The nematode moves out of its developmentally arrested third, nonfeeding stage, triggered by either bacterial or insect food signals. The nematodes feed on the bacteria and moult to the fourth stage, reaching adulthood within a few days. with separate male and female individuals. Nematode development continues for two to three generations. When insufficient nutrient remain adult development is suppressed.
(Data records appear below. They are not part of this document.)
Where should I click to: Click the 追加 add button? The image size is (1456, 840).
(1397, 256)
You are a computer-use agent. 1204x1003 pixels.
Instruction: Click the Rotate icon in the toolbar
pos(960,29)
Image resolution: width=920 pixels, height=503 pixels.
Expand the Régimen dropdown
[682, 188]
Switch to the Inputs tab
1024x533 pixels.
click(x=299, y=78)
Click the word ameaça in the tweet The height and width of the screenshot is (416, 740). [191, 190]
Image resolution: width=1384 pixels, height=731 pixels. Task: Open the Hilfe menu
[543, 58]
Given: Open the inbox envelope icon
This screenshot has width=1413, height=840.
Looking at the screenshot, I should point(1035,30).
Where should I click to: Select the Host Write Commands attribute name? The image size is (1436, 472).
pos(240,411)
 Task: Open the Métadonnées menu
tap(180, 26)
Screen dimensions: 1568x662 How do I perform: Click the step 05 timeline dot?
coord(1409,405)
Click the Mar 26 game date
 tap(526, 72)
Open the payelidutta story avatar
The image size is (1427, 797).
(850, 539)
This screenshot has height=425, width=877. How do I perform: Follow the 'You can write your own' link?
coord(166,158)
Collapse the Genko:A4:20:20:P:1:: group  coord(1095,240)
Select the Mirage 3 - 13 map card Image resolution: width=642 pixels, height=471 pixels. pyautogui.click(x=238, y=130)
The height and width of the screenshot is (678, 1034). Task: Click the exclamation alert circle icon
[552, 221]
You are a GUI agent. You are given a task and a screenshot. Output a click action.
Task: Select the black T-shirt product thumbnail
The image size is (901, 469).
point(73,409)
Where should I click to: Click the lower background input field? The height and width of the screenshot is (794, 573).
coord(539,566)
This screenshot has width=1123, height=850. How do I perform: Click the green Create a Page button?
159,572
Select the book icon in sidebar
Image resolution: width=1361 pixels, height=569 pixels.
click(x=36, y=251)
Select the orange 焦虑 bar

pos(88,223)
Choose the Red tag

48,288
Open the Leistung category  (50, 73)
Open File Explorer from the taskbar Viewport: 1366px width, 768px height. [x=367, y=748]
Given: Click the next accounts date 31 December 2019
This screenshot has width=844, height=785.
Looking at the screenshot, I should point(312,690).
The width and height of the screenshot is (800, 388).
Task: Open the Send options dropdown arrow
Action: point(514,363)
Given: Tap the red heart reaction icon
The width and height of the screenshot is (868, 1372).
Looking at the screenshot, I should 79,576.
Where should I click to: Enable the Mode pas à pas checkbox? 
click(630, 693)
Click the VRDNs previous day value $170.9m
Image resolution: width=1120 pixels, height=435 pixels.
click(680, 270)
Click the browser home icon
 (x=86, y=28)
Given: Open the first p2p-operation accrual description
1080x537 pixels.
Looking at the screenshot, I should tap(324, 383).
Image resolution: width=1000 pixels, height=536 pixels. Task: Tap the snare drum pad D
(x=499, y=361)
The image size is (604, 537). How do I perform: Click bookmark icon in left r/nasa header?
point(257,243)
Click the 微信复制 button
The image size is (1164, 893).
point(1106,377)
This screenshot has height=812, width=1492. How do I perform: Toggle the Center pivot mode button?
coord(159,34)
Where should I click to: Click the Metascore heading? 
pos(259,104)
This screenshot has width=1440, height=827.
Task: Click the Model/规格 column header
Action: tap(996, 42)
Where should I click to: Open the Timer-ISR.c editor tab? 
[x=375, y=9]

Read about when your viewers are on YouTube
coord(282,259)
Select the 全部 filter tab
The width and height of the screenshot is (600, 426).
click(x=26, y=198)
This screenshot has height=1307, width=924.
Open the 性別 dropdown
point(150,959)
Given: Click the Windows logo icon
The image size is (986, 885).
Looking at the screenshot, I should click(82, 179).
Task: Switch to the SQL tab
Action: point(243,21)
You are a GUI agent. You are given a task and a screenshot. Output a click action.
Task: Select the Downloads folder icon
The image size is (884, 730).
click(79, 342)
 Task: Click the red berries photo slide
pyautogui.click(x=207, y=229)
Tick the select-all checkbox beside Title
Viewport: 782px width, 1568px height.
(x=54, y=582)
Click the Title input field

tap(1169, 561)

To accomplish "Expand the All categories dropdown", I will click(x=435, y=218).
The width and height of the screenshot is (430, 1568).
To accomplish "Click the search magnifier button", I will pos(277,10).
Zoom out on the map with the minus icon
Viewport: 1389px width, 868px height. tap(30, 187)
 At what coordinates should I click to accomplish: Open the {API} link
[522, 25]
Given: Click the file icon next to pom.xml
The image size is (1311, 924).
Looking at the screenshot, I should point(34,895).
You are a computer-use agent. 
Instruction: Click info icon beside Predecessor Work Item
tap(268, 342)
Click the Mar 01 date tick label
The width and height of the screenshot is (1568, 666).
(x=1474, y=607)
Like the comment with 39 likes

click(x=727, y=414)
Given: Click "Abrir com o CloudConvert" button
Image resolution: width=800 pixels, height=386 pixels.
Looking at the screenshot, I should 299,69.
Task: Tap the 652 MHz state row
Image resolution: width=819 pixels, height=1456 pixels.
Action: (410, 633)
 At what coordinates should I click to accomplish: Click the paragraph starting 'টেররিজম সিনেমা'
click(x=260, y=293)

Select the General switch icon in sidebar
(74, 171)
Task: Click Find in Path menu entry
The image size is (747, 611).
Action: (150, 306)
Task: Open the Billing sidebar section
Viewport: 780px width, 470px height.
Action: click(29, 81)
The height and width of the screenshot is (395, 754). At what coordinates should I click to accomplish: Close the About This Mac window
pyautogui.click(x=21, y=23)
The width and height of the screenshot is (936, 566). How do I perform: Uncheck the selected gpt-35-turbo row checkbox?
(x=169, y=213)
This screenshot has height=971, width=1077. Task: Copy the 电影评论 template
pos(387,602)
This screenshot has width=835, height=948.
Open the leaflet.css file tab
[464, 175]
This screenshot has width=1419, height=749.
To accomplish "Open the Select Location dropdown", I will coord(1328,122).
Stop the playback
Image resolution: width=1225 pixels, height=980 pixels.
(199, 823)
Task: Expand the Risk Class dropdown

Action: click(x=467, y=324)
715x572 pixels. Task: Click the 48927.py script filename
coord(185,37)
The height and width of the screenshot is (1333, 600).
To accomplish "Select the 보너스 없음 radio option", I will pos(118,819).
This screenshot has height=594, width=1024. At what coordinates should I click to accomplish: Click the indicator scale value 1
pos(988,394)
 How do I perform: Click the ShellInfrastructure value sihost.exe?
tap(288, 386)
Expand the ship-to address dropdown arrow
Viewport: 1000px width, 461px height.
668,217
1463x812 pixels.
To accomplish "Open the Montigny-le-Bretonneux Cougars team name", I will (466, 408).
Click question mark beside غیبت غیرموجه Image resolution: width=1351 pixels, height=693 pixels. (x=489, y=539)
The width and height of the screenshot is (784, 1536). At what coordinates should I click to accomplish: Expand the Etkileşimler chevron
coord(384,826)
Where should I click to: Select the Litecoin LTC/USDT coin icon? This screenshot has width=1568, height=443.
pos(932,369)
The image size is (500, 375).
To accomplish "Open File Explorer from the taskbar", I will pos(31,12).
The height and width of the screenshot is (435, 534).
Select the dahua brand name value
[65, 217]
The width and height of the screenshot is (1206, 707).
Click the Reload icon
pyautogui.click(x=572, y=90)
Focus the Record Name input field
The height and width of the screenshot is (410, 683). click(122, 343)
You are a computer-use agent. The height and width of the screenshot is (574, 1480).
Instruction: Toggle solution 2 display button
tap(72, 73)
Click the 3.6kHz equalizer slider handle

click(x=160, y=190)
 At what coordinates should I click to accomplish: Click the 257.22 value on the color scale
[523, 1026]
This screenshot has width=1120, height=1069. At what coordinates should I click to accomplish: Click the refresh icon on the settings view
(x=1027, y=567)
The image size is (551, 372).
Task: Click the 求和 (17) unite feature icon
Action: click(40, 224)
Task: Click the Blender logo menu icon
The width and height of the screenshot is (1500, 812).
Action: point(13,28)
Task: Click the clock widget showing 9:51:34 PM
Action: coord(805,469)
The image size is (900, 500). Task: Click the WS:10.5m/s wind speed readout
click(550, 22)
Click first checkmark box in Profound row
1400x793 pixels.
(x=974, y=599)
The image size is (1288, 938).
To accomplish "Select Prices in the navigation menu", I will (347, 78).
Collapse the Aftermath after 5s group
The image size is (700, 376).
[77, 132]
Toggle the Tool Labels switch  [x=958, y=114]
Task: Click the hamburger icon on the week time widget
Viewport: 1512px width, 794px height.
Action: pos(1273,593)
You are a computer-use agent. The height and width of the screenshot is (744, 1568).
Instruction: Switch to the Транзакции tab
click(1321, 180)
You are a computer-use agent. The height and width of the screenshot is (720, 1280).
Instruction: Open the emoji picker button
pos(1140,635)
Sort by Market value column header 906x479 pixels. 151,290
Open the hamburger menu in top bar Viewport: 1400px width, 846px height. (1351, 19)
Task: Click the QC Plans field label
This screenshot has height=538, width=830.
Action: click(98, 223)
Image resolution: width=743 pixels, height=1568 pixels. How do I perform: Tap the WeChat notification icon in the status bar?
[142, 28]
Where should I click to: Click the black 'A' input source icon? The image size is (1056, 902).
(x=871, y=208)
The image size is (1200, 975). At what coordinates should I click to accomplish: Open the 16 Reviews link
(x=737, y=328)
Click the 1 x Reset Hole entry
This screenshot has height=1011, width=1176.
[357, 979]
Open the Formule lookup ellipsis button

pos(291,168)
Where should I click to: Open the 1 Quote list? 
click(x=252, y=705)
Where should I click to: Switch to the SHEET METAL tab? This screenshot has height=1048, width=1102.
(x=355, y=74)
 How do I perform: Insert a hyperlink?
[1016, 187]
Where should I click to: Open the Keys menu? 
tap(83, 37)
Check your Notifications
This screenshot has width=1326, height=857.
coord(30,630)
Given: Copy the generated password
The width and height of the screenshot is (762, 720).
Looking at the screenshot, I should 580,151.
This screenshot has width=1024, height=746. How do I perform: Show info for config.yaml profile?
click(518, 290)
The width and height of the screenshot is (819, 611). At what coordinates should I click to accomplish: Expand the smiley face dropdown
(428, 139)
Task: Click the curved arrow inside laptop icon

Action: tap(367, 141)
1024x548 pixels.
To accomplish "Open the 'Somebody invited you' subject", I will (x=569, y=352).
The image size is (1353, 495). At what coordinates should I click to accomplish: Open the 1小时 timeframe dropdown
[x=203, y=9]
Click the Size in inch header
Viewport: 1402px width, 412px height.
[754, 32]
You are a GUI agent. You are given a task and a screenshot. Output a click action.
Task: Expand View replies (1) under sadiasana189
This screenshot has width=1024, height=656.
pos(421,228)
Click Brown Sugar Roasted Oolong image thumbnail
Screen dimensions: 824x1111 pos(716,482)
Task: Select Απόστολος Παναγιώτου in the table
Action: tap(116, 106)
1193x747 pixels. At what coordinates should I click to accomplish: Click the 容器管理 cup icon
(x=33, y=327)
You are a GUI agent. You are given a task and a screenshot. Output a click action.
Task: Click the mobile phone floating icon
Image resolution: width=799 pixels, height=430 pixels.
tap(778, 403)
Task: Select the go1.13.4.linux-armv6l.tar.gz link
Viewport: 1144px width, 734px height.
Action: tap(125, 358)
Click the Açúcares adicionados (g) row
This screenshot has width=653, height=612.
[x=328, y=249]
Developmentally arrested third stage juveniles accumulate and emerge into the soil, where they may survive for months until a new suitable host is found.

== Species ==
The following species have been described:

- Steinernema abbasi
- Steinernema aciari
- Steinernema adamsi
- Steinernema affine
- Steinernema akhursti
- Steinernema anatoliense
- Steinernema anomali
- Steinernema apuliae
- Steinernema arenarium
- Steinernema ashiuense
- Steinernema australe
- Steinernema backanense
- Steinernema beddingi
- Steinernema bicornutum
- Steinernema boemarei
- Steinernema brazilense
- Steinernema cameroonense
- Steinernema carpocapsae
- Steinernema ceratophorum
- Steinernema cholashanense
- Steinernema citrae
- Steinernema costaricense
- Steinernema cubanum
- Steinernema cumgarense
- Steinernema dharanaii
- Steinernema diaprepesi
- Steinernema eapokense
- Steinernema everestense
- Steinernema feltiae
- Steinernema glaseri
- Steinernema guangdongense
- Steinernema hebeiense
- Steinernema hermaphroditum
- Steinernema ichnusae
- Steinernema innovationi
- Steinernema intermedium
- Steinernema jollieti
- Steinernema karii
- Steinernema khoisanae
- Steinernema kraussei
- Steinernema kushidai
- Steinernema lamjungense
- Steinernema litorale
- Steinernema loci
- Steinernema longicaudum
- Steinernema minutum
- Steinernema monticolum
- Steinernema neocurtillae
- Steinernema nepalense
- Steinernema nyetense
- Steinernema oregonense
- Steinernema pakistanense
- Steinernema phyllophagae
- Steinernema puertoricense
- Steinernema puntauvense
- Steinernema rarum
- Steinernema riobrave
- Steinernema robustispiculum
- Steinernema sacchari
- Steinernema sangi
- Steinernema sasonense
- Steinernema scapterisci
- Steinernema scarabaei
- Steinernema schliemanni
- Steinernema serratum
- Steinernema siamkayai
- Steinernema sichuanense
- Steinernema silvaticum
- Steinernema surkhetense
- Steinernema tami
- Steinernema texanum
- Steinernema thanhi
- Steinernema thermophilum
- Steinernema tophus
- Steinernema unicornum
- Steinernema vulcanicum
- Steinernema websteri
- Steinernema weiseri
- Steinernema xueshanense
- Steinernema yirgalemense

== Use in agriculture ==
Species of this genus can infect insects and are used as a biopesticide to infect agricultural pests. They can be used against a wide variety of species, including weevils, cutworms, gnats and mole crickets.